Pull every line containing "computer" out of the listing below.
#### Source data
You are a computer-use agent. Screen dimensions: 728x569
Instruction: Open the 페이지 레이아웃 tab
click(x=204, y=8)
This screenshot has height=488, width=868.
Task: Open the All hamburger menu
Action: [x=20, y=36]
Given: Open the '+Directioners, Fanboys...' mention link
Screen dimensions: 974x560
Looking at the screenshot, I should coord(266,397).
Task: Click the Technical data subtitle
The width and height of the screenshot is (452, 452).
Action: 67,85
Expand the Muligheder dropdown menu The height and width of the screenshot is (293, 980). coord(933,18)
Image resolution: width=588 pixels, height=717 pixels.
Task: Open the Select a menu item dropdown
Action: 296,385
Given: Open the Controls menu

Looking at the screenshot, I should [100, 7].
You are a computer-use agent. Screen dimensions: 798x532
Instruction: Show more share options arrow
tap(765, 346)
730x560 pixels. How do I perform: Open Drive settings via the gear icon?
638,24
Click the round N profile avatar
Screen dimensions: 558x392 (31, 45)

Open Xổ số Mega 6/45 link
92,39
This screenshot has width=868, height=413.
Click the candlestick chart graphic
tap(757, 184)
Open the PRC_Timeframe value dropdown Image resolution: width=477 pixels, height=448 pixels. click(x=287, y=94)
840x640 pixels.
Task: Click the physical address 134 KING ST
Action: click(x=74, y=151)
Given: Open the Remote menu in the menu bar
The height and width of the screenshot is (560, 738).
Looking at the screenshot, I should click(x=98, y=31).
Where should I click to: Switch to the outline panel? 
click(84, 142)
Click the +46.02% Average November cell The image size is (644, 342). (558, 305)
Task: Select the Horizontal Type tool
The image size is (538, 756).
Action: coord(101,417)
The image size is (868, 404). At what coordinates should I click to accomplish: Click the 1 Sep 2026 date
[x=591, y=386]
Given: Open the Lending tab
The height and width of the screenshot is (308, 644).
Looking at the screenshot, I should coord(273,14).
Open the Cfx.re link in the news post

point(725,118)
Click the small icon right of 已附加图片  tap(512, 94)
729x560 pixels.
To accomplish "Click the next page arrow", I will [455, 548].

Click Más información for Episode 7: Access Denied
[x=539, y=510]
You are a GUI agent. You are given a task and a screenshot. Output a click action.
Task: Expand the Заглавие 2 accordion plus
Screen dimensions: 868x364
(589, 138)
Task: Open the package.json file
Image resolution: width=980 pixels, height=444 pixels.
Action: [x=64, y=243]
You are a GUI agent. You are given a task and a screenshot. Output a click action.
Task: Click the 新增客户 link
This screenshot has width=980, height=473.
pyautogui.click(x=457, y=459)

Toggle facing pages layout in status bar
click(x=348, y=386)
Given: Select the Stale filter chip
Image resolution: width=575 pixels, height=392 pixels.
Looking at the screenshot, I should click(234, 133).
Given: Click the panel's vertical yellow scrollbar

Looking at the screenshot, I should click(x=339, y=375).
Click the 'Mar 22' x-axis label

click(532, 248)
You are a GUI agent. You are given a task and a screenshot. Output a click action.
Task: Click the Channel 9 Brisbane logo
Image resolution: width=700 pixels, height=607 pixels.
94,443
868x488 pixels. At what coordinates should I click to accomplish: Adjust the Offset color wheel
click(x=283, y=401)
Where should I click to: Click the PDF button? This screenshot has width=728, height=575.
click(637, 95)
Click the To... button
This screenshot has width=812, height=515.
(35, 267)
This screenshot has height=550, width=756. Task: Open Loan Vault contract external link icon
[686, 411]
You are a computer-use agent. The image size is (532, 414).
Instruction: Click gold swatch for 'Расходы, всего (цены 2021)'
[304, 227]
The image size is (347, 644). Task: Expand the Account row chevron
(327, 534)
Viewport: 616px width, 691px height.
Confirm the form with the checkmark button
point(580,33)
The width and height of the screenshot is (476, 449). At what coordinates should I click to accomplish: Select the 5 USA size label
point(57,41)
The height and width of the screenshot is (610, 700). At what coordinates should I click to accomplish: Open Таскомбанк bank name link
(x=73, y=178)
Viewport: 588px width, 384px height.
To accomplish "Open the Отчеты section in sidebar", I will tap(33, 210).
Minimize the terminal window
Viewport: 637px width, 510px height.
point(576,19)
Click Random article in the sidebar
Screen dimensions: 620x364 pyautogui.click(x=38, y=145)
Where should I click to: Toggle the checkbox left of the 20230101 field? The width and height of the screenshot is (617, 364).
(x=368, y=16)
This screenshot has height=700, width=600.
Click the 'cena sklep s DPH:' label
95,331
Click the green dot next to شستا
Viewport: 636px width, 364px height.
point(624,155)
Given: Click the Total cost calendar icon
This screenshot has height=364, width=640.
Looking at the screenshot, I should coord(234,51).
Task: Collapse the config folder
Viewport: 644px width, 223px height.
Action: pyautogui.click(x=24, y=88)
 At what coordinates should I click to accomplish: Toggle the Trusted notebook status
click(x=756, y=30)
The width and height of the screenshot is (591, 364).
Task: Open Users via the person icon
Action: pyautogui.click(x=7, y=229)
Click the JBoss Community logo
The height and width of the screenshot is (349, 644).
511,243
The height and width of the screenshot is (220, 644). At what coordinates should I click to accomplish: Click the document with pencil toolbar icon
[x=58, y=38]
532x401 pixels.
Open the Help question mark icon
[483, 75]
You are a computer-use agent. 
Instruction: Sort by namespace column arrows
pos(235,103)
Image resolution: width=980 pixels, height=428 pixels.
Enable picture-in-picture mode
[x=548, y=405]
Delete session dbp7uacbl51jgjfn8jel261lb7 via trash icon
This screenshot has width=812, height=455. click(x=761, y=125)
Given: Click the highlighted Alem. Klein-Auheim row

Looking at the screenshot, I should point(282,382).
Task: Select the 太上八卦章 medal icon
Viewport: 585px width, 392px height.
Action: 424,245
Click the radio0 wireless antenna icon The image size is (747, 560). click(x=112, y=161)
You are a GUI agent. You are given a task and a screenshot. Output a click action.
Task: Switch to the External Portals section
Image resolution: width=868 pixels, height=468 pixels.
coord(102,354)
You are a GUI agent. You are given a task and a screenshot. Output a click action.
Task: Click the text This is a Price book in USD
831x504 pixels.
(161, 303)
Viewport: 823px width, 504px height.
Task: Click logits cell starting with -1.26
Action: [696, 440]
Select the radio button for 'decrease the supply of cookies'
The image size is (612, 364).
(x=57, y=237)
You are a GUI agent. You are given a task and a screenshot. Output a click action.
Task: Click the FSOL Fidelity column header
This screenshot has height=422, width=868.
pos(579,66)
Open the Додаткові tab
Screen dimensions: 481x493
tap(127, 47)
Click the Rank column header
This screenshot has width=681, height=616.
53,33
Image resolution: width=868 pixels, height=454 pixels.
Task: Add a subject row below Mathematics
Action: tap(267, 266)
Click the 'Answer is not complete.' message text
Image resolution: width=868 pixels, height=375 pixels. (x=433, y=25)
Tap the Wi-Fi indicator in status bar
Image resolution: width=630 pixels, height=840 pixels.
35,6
########
**Result of this exercise**:
You are a computer-use agent. Screen dimensions: 728x569
You are a computer-use agent. Screen dimensions: 798x532
You are a computer-use agent. The image size is (532, 414).
You are a computer-use agent. 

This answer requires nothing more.